**YOUR TASK:** Please repeat, exactly as written, the line containing "Task: Click 2024 Total Unit cost for One-Cent" and every line after it through the end of the records below, leaving out any pictures.

**EXCERPTED DATA:**
+++

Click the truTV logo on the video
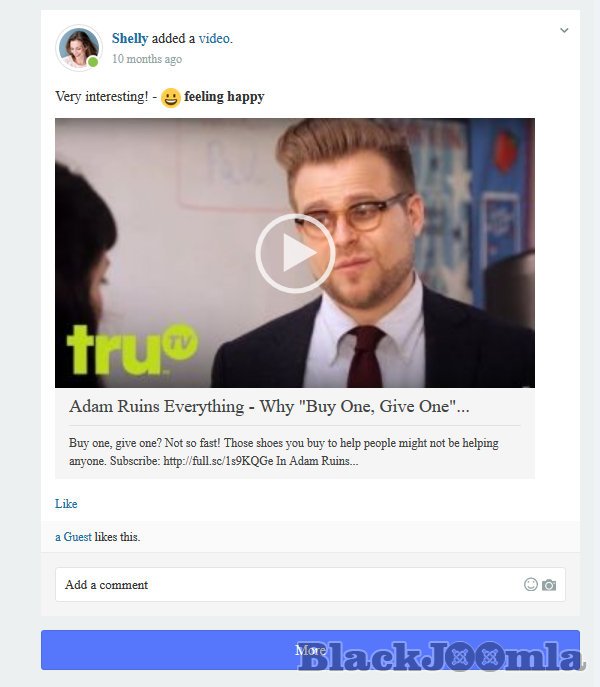This screenshot has height=687, width=600. pos(132,350)
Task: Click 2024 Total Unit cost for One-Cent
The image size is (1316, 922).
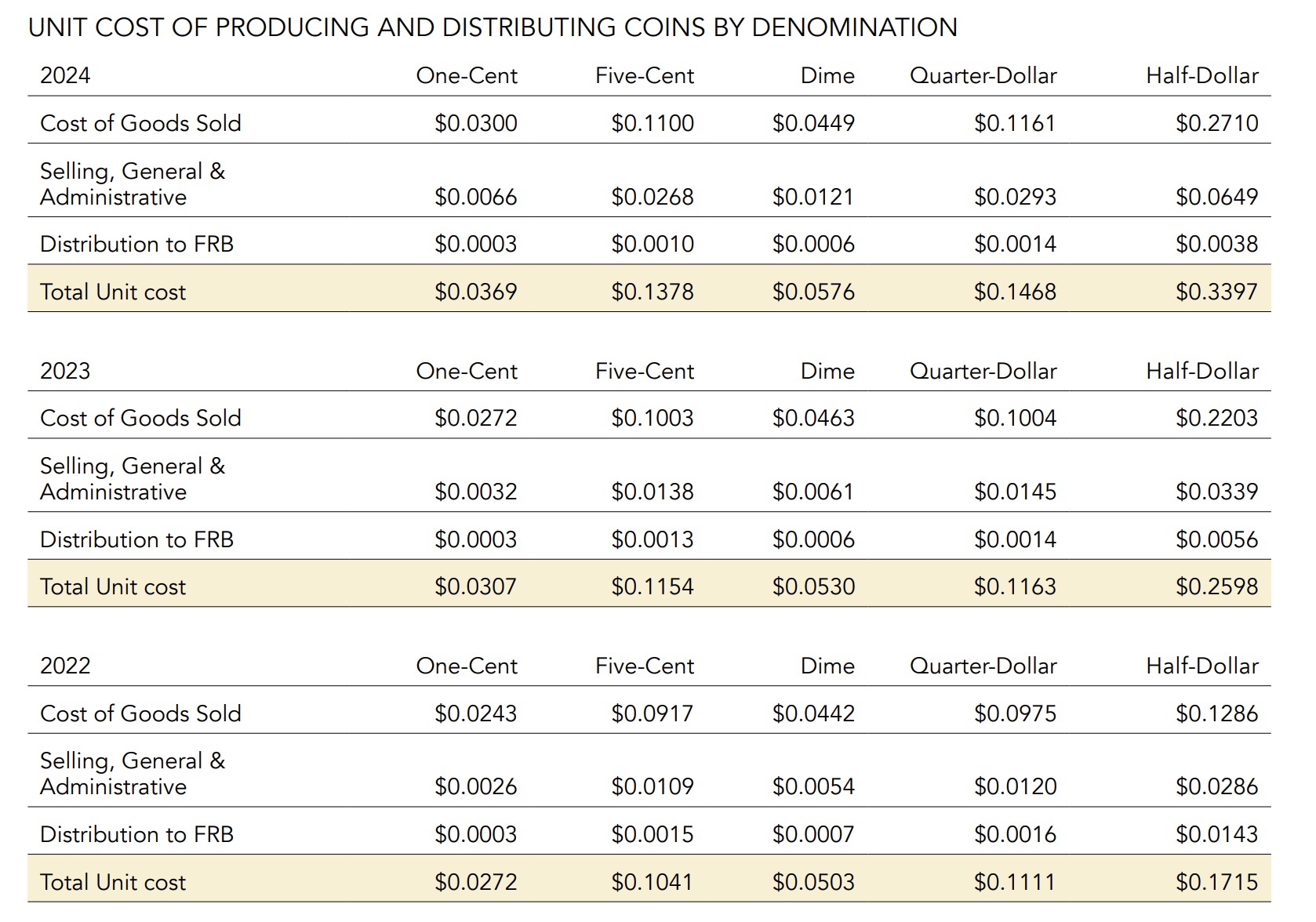Action: point(475,292)
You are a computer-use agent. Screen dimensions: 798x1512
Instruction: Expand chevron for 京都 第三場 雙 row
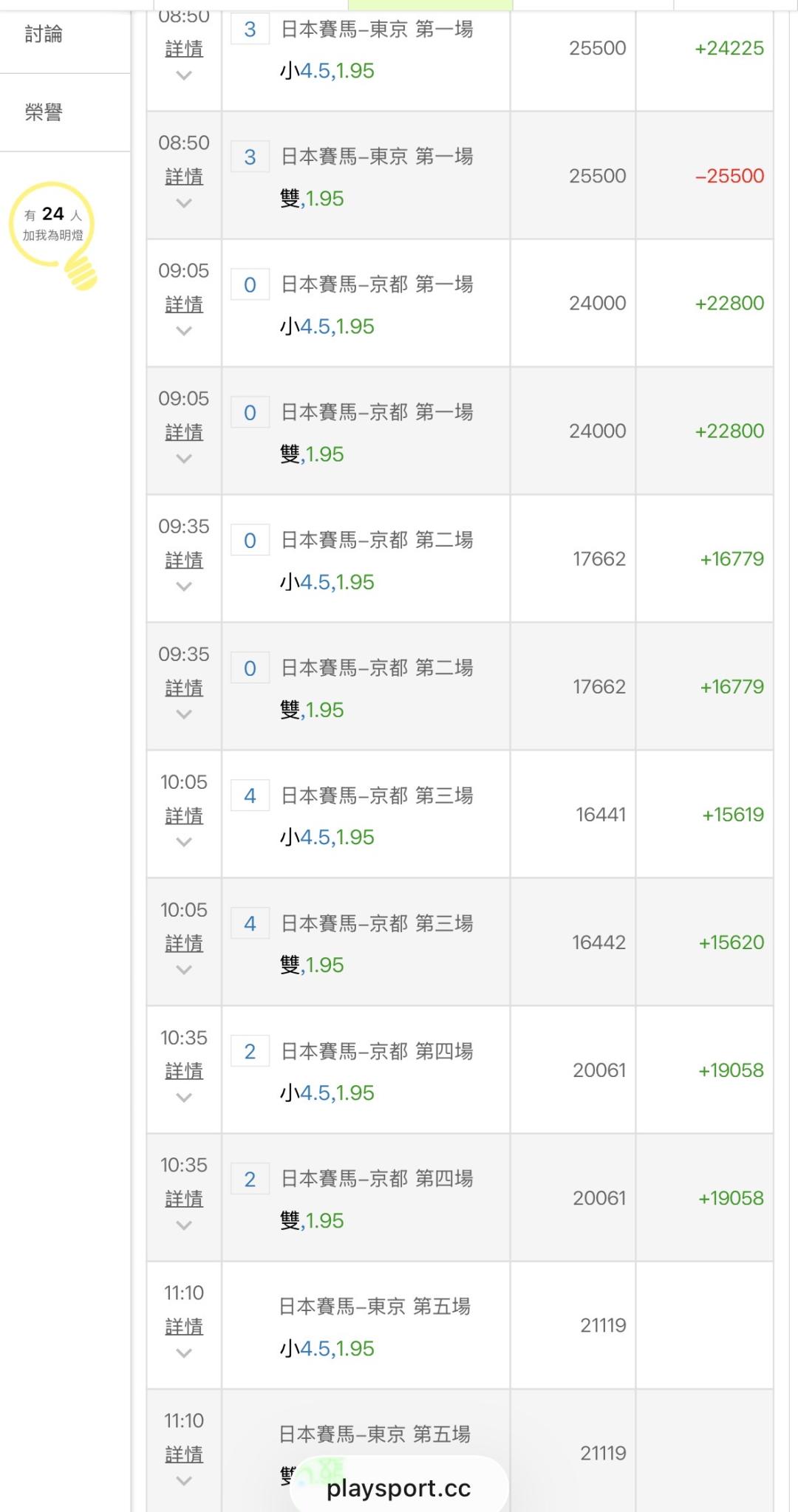[x=184, y=970]
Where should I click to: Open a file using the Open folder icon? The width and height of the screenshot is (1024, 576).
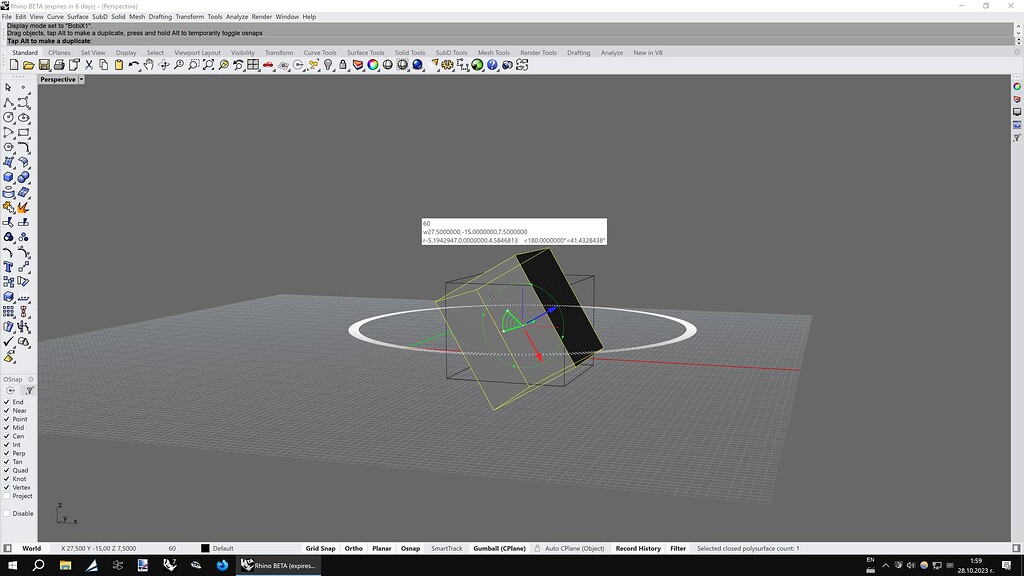click(26, 65)
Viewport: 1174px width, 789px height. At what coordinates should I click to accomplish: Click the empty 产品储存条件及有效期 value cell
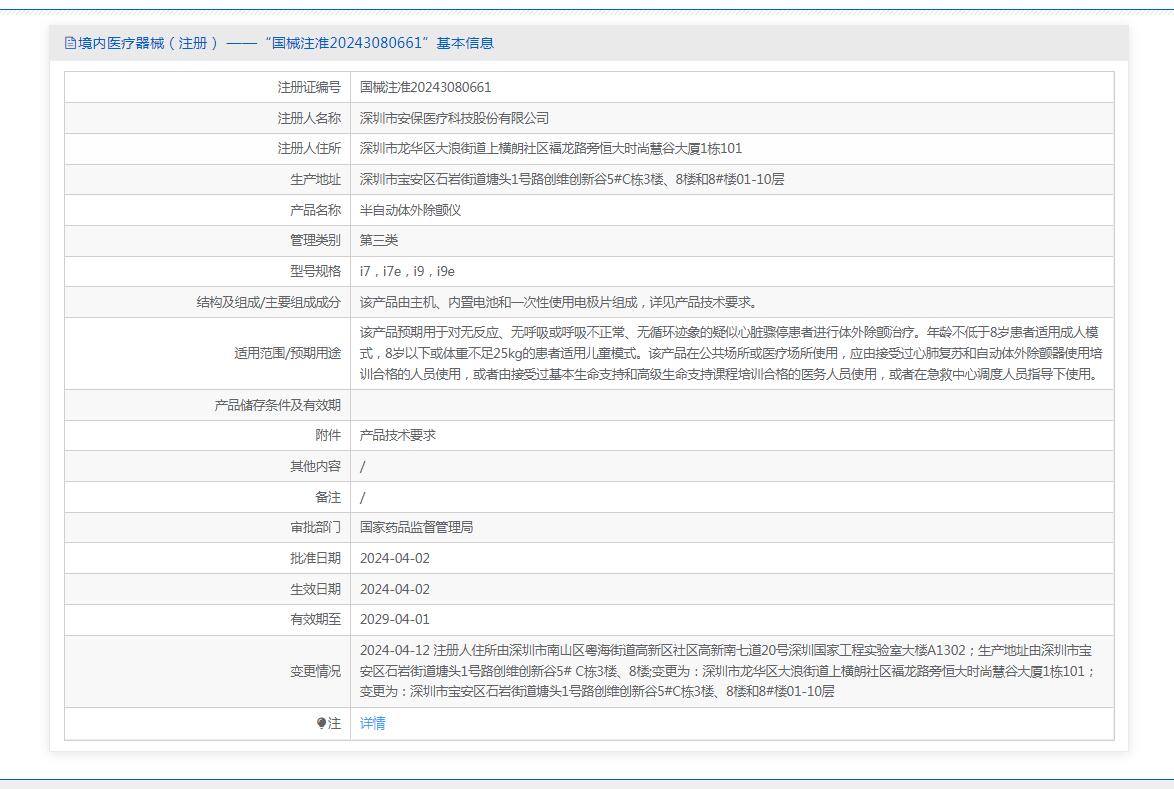tap(731, 405)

+++

**ANSWER AREA:**
Task: Click 2024 Total Unit cost for One-Cent
The image size is (1316, 922).
Action: point(475,292)
You are a computer-use agent. Screen dimensions: 798x1512
Instruction: Expand chevron for 京都 第三場 雙 row
[x=184, y=970]
Where should I click to: Open a file using the Open folder icon? The width and height of the screenshot is (1024, 576).
click(26, 65)
Viewport: 1174px width, 789px height. At what coordinates should I click to accomplish: Click the empty 产品储存条件及有效期 value cell
tap(731, 405)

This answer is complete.